_Exercise brief_: Give every entry again, unchanged, and leave its images out.

_Data for the task_:
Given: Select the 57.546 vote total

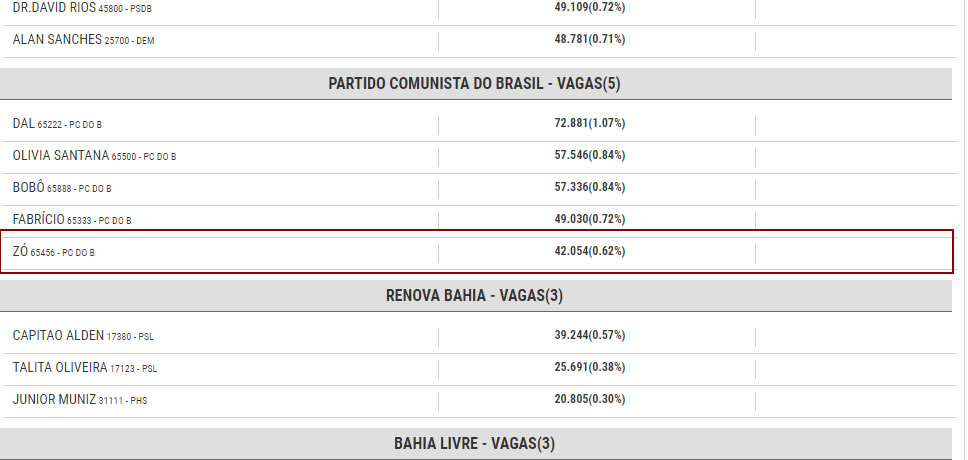Looking at the screenshot, I should (x=590, y=155).
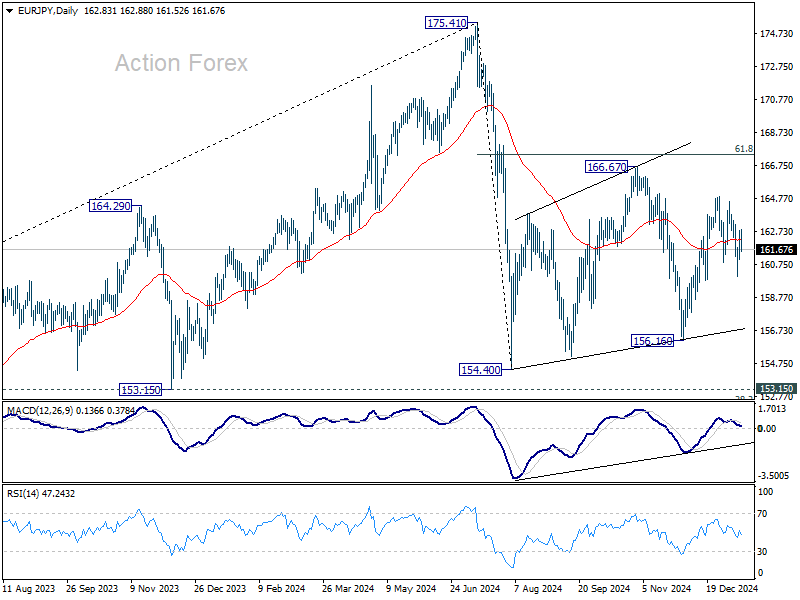Click the 156.160 price label
Viewport: 800px width, 600px height.
652,341
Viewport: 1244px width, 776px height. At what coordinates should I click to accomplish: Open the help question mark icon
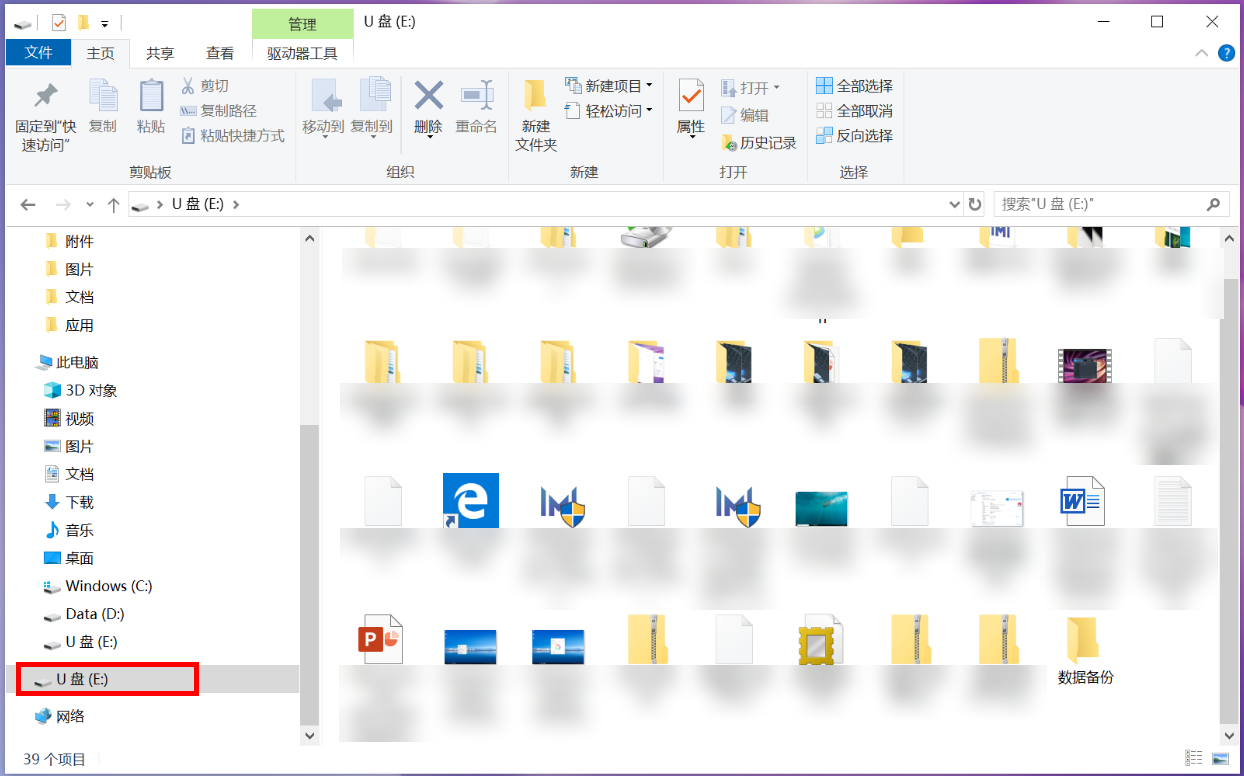click(x=1226, y=53)
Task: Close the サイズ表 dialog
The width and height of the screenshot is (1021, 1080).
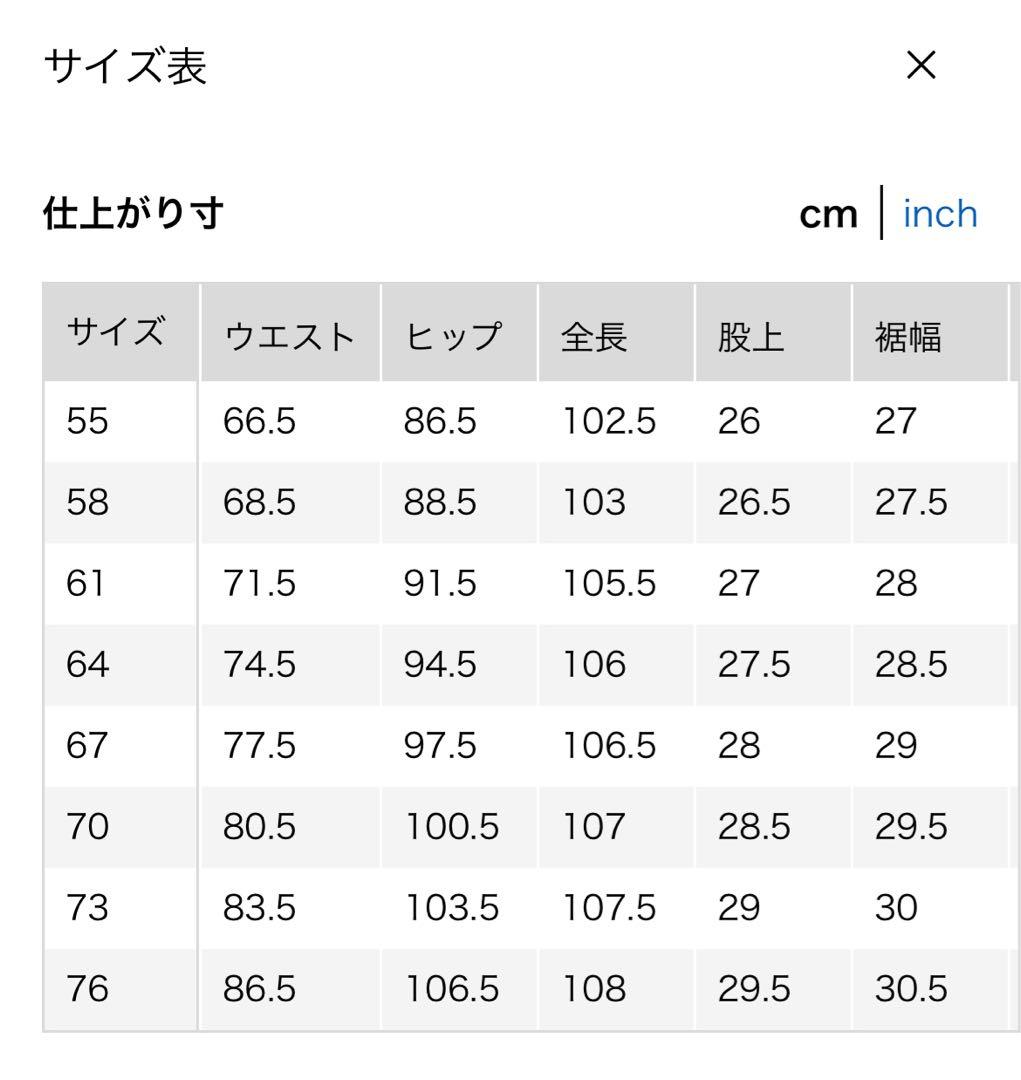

_Solution for this exercise_:
Given: Select the 57.546 vote total

Looking at the screenshot, I should (x=590, y=155).
Click the 156.160 price label
Viewport: 800px width, 600px height.
652,341
Viewport: 1244px width, 776px height. At what coordinates should I click to accomplish: Open the help question mark icon
click(x=1226, y=53)
Task: Close the サイズ表 dialog
The width and height of the screenshot is (1021, 1080).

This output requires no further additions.